=== RECORD EXCERPTS ===

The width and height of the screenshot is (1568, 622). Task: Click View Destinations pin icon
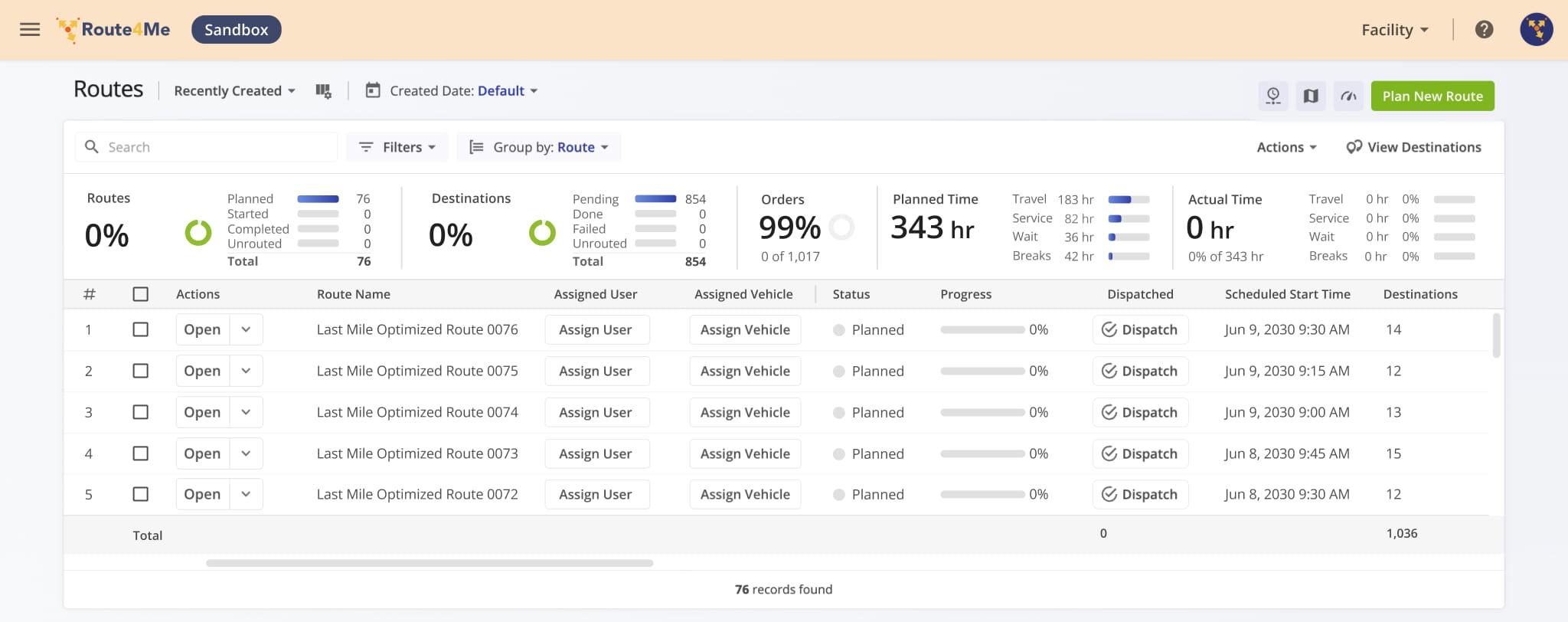(1354, 147)
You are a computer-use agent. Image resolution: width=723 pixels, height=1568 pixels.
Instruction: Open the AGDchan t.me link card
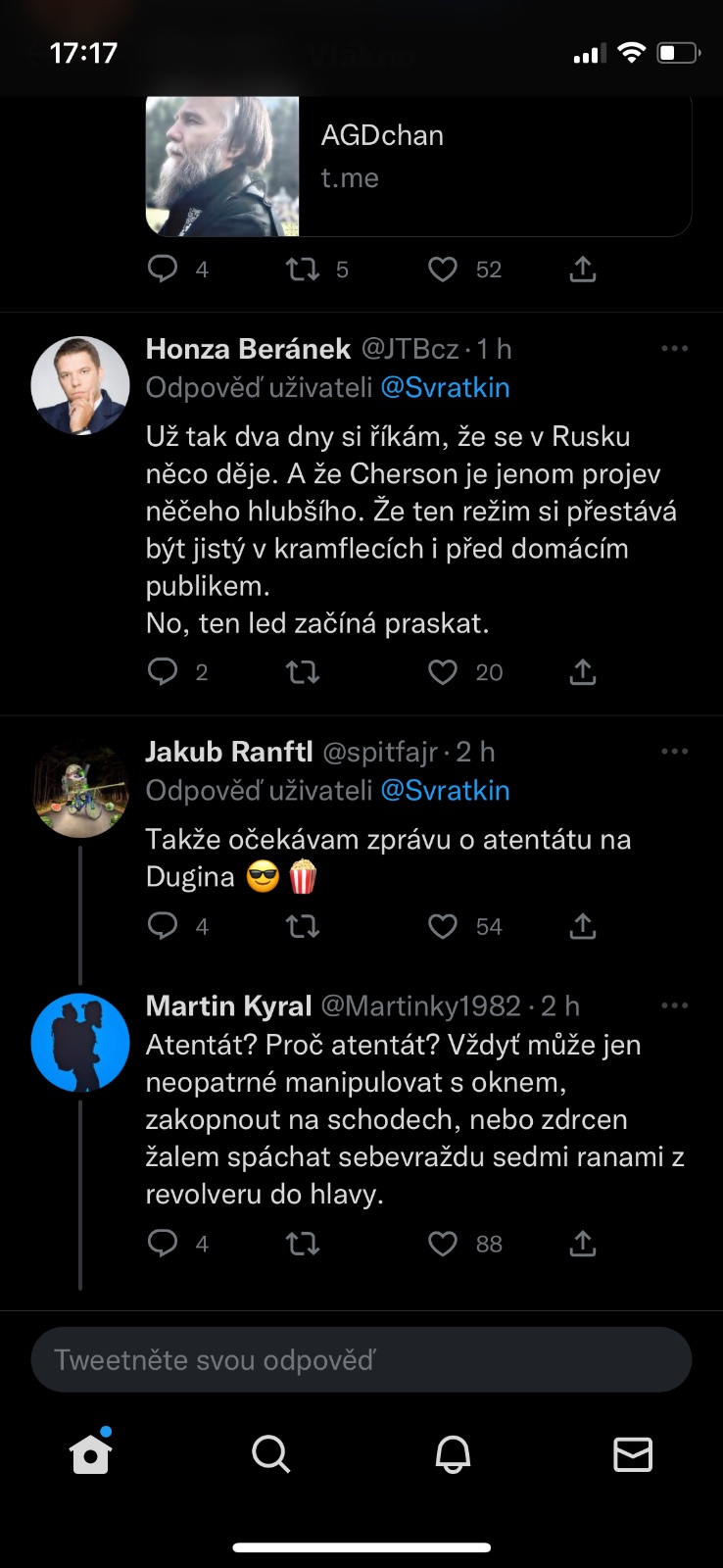[x=418, y=165]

===

__TASK DIRECTIONS__. Copy out each line above that contains the word "height".

__SOLUTION__.
The width and height of the screenshot is (1568, 622). Task: Click View Destinations pin icon
You are a computer-use agent. Image resolution: width=723 pixels, height=1568 pixels.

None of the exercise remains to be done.